_Material Witnesses

Researchers around the world are examining a material invented in Drexel’s labs for clues about its potential use in batteries, wearable technology, mobile devices and so much more.

_Yury Gogotsi

Gogotsi is the Distinguished University and Bach professor in the College of Engineering and director of the A.J. Drexel Nanomaterials Institute.

_Michel Barsoum

Barsoum is a distinguished professor in the College of Engineering.

_Babak Anasori

Anasori is a research associate in the A.J. Drexel Nanomaterials Institute.

In the almost seven years since researchers in the Department of Materials Science and Engineering in the College of Engineering discovered MXene, a new two-dimensional material composed of titanium (or other metal) and carbon or nitrogen atoms, scientists around the world have taken up the task of seeing just how special it might be.

MXene was born from research inspired by the discovery of the amazing properties of two-dimensional graphite — called graphene. It builds on the idea that atom-thick materials could be the key to building smaller, faster electronics; improving energy-storage devices; adding impressive durability to products; and even repairing damaged neurons.

Researchers have already produced more than two dozen distinct MXenes with their own unique properties and identified more than 100 others that can be produced as stable materials.


Researchers in about 300 organizations in close to 40 countries have published research investigating ways to use the promising new material in a variety of applications. Drexel holds three issued patents related to MXene that cover broad composition of matter claims, with 10 more patents pending.
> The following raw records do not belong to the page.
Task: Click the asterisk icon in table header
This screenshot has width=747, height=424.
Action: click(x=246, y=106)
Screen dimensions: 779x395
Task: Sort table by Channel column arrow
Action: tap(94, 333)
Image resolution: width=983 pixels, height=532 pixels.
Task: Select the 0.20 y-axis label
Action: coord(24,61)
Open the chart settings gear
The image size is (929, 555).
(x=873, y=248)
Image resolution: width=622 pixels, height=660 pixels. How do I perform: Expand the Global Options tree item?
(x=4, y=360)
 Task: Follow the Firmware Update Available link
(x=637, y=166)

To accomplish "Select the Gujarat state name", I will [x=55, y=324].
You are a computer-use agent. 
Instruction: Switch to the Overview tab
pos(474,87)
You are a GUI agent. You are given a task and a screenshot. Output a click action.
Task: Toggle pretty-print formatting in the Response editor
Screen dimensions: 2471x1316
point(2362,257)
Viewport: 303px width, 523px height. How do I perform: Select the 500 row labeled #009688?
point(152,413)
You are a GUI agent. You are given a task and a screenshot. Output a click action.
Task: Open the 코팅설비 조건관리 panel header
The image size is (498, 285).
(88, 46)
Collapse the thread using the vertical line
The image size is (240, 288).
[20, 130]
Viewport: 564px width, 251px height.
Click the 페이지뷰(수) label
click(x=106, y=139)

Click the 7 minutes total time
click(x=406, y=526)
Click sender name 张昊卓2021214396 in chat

Distinguished University and Charles T. and Ruth M. Bach Professor Yury Gogotsi, the principal investigator on the project that led to the material’s discovery, says there is tremendous potential for MXene’s use in energy-storage devices because it can hold and discharge electricity at exceptional rates without deteriorating. Its conductive properties can also be controlled and have even proven to be highly tunable.

Perhaps as important as any of the material’s potential uses is the ability to produce it in large quantities. Gogotsi’s lab can make as much as 100 grams of MXene at a time.

“The fact that it can be produced in 100-gram quantities in the lab is a breakthrough that clearly shows that its practical applications are real,” Gogotsi says.

Since 2011, Gogotsi’s MXene research has received more than $2 million in funding from groups that include the U.S. Department of Energy, the Army Research Office, King Abdullah University of Science and Technology in Saudi Arabia, the Qatar Foundation and members of industry.